Here, it must be noted that the association of changes in the metabolism of branched chain amino acids (BCAAs) with alteration of lipids level was observed under the present experimental condition. A significant positive correlation between the plasma level of BCAAs and the weight of body fat (r = 0.7316, P < 0.05), as well as the gain in body weight (r = 0.7270, P < 0.05) was investigated in this study. The observed changes induced by RP-E tended to be the lowest level of plasma BCAAs among the experimental groups (RP-E: 466.5 nmol/mL; RP-A: 482.5 nmol/mL; CAS: 575.2 nmol/mL), showing the similar tendency with plasma triglyceride (r = 0.7958, P < 0.05). Indeed, an improved understanding of the mechanism underlying obesity-related rises in plasma BCAAs is important.

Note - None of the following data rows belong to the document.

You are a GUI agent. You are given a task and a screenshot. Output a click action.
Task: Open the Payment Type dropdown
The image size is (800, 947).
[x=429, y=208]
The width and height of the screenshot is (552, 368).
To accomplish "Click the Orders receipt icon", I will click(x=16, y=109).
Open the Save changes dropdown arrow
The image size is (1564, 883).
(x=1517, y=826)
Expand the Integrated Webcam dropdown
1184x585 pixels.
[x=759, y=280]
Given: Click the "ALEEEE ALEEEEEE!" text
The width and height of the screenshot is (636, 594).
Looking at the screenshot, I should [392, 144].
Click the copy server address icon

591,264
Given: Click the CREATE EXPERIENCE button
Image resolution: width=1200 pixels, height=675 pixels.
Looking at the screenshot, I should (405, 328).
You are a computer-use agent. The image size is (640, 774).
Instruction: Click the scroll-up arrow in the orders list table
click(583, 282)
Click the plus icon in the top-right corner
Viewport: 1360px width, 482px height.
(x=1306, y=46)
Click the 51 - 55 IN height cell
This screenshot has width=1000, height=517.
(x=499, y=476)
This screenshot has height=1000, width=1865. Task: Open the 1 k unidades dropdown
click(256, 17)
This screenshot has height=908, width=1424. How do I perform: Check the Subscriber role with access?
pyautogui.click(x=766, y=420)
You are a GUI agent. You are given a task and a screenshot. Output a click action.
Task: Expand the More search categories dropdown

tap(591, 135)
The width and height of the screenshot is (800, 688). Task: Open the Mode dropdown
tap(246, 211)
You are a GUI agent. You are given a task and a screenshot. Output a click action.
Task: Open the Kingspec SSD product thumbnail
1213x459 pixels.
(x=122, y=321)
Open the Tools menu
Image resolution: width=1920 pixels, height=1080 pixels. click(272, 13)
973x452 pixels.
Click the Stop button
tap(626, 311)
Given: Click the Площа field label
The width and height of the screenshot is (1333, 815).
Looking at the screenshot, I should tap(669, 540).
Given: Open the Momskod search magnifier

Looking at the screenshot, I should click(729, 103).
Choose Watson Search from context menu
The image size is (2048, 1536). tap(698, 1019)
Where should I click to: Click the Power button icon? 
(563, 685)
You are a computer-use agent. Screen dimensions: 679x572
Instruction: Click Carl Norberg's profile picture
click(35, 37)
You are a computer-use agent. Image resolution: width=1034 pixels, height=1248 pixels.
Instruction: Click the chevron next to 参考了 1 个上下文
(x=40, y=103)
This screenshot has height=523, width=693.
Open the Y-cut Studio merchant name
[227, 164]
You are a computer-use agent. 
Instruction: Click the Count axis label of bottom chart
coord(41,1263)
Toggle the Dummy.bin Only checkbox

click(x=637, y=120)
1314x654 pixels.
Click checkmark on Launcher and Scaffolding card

It has been demonstrated that obesity-related elevations in plasma leucine are associated with alterations in enzymes involved in BCAA metabolism [34]. In addition, raises in plasma BCAAs due to a block in mitochondrial branched chain amino acid transaminase (BCATm) have been also associated with improvement in glucose metabolism [34]. Thus, an idea, which is consistent with previous studies, is that a reduction in plasma concentrations of BCAAs induced by RP-feeding might represent a possible mechanism for improving body weight control and resistant adiposity in rats fed cholesterol-enriched diets. Clearly, additional studies are required to confirm this view.

Conclusion

In conclusion, the present study demonstrates that rice protein possesses a vital function in the modification of triglyceride metabolism, leading to an improvement of body weight and adiposity. The triglyceride-lowering action as well as the potential of anti-adiposity induced by rice protein is attributed to the upregulation of lipolysis and the downregulation of lipogenesis. Results suggest that the inhibition of lipid absorption, which is closely associated with the lower digestibility, may be the main modulator responsible for the triglyceride-lowering action of rice protein. The precise mechanisms involved in the anti-adiposity responses to rice protein await more detailed investigation in further study.